A comprehensive probe by Gerald Posner, an internationally acclaimed investigative writer who had authored best-selling books like Case Closed (on the assassination of John F Kennedy), God’s Bankers ( a 200 year history of the finances of Vatican) and Pharma ( a shocking revelation of the stories behind global pharmaceutical giants and their bloody techniques) and Jim Winston, a clinical psychologist, has found that social media giants employ dirty games to woo young and old alike to sit glued to the screens, enter into forbidden relationships or watching nauseating pornos!

Before explaining what Posner and Winston came across, let me say that the pandemic induced shut down of educational institutions and the shift to online classes in States like Tamil Nadu and Kerala saw the elopements and addiction to pornography touching new heights during the last 18 months. Girl students who managed to get smartphones were wooed by Casanovas, and instead of connecting to classrooms where teachers should have led them to the world of modern sciences, technology and literature, they reached the hotel rooms and lodges from which there was no possibility of any returns. “It is worse than drug addiction and thousands of lives have fallen by the wayside,” said C Prakashan, a former scientist with the Regional Analytical Laboratory of the Government of Kerala.

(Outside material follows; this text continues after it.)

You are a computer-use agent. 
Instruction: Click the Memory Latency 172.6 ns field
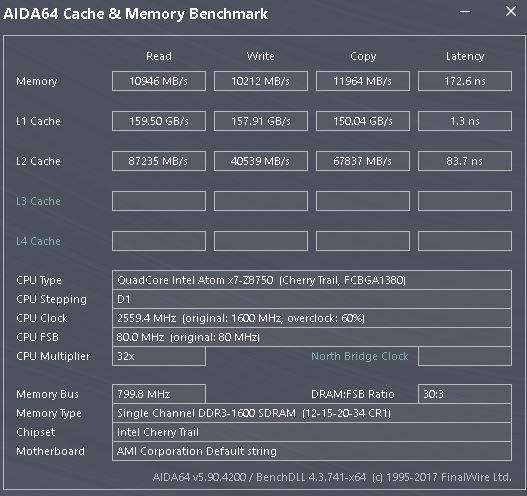pyautogui.click(x=465, y=81)
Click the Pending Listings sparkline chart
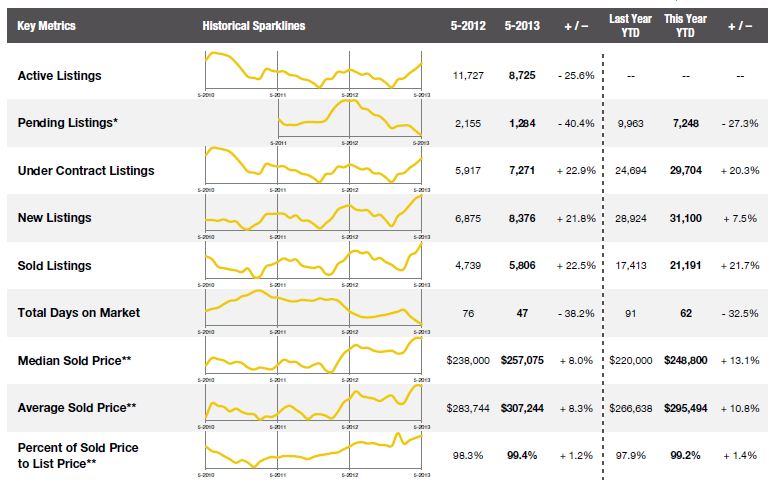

Pramod Pathak, a management guru and columnist of repute, said the parents were responsible for the state of affairs. “We are struggling to create technophiles out of this generation and forgot to impart any lessons on Sanskaar. The great works of Kalidasa have become alien to them,” said Prof Pathak. Chances are that a big majority of our GenNext would tell you that they have not read any books dealing with India’s great culture and tradition because they get it all from their smartphones. 

No studies have been held till now to learn the impact of social media on adolescent brains. “The period of adolescence is the most critical and crucial phase after infancy. It is during this period that the human brain registers its growth and its productivity gets going. The adolescents do not have the strength to counter digital overstimulation caused by social media. The crave for social connection is more powerful than hunger for food,” Posner quotes Winston’s findings.

The social media giants have used this weakness of the human brain as their main weapon. “Winston developed a curriculum that links social media, technology and the adolescent brain. The Handbook of the Adolescent Digital Media Use and Mental Health features dangers to young minds posed by an era of hyperconnectivity,” said Posner.

He says that the overuse of social media is a medical threat. “Extensive social media use will leave millions of kids struggling with long term emotional health problems, issues of intimacy and sex and stunted critical thinking and social skills.” Said Posner.

Winston’s team of clinical psychologists and conventional teachers found that no studies have been held to find out the biological effects caused in the human brain by social media. The adolescents do not have any influence or control over the frontal cortex region of the brain. It is this region that determines social interaction and impulse control. “Social media ‘likes’ trigger activation in the same region of the brain as drugs and alcohol. They are neurobiologically incapable of reading Tolstoy’s War and Peace even as an adult,” says Posner and signed off with another shocker. “Social media giants hire PhDs who have studied the field and they use the information to make their platforms more addictive and to expose adolescents to deviant peer norms and around the clock peer feedback. Social media is dangerous to teens,” said Posner. Is anyone listening?

(The writer is a Special Correspondent with The Pioneer. The views expressed are personal.)